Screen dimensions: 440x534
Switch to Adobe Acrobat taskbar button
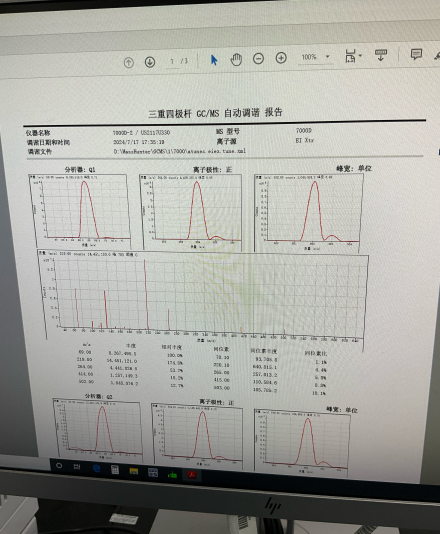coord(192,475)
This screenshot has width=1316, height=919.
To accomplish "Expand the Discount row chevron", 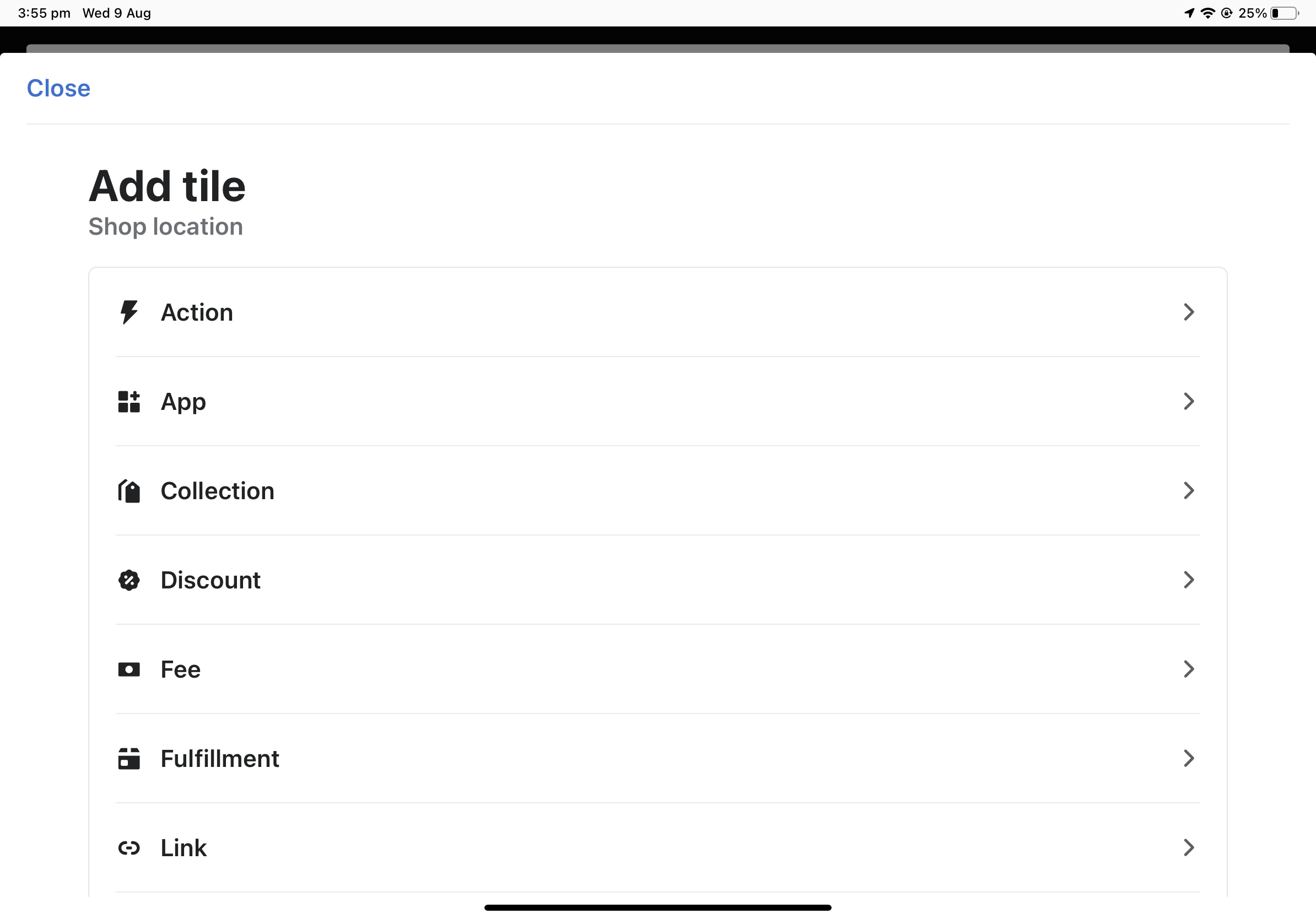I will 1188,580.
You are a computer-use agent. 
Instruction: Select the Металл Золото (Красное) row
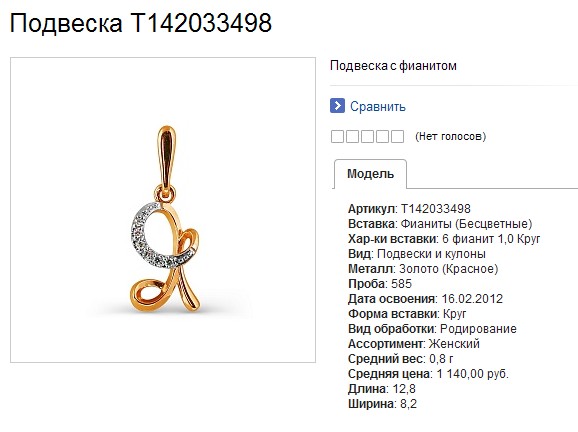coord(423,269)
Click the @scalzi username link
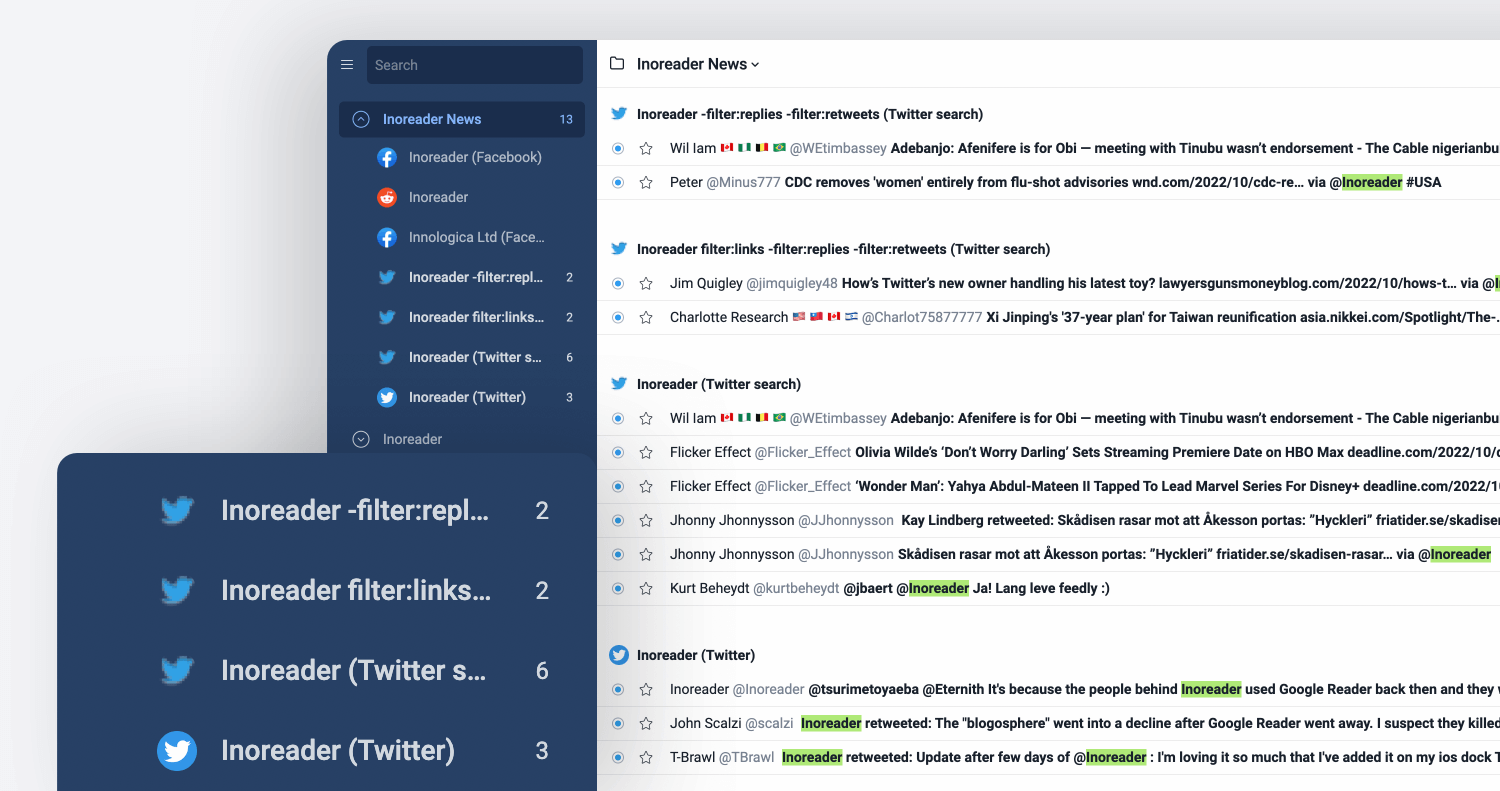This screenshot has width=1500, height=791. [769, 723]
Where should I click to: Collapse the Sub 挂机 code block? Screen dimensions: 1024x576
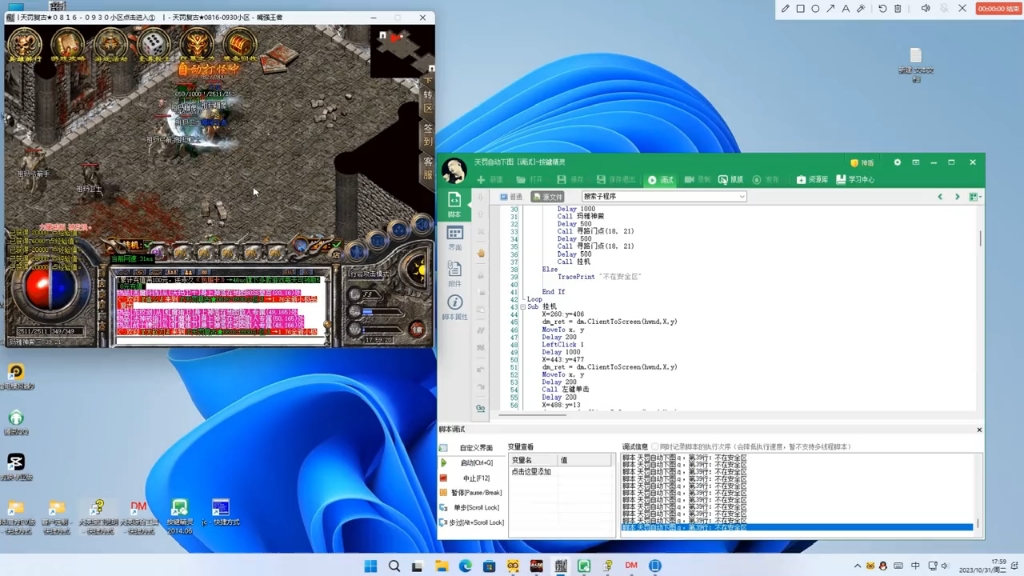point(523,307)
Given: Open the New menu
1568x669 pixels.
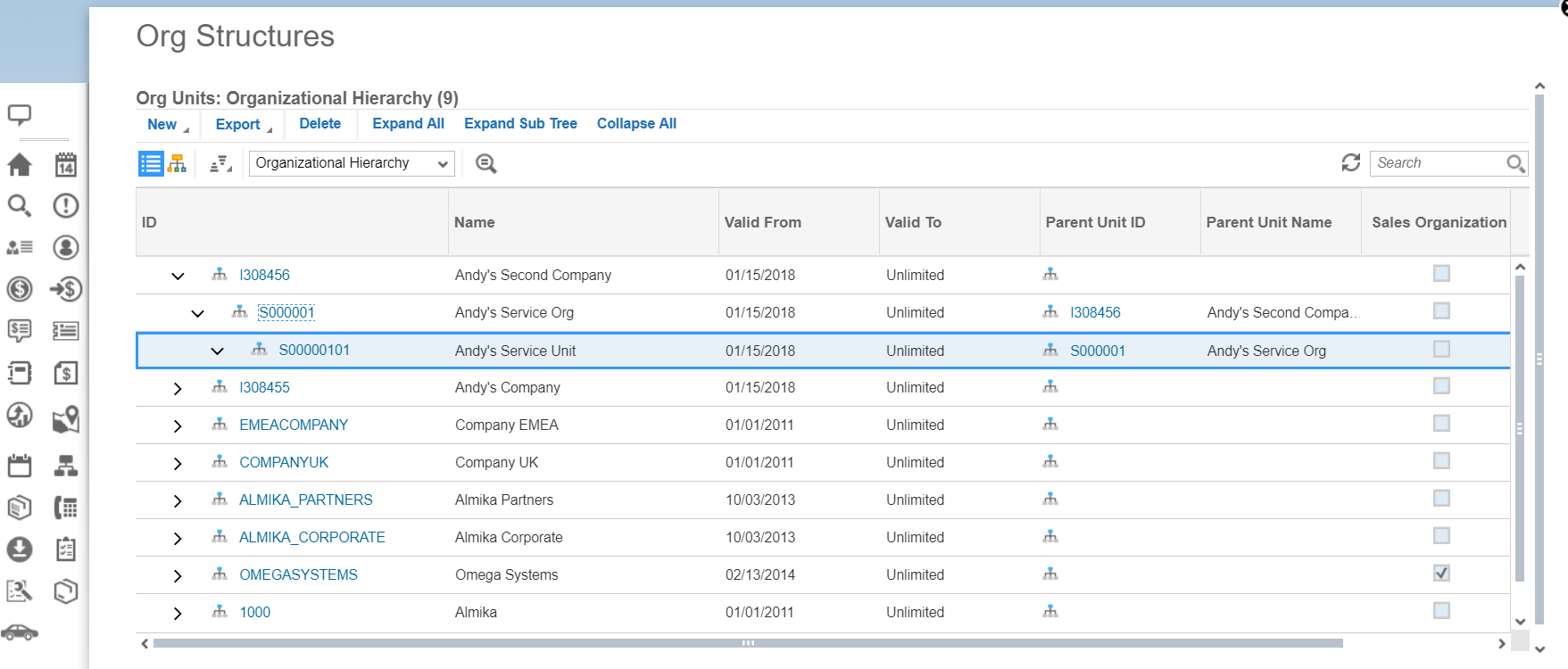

§ Direction:
Starting with the line containing "Click the @scalzi username link" and going on through the end of the records above, update the text by changing "username link" to "profile link" and leaving everything else as it is. Give back only those lines, and leave the pictures out.

§ Solution:
Click the @scalzi profile link
This screenshot has width=1500, height=791. [769, 723]
Where should I click to: Collapse the Sub 挂机 code block? Screen dimensions: 1024x576
point(523,307)
Given: Open the New menu
1568x669 pixels.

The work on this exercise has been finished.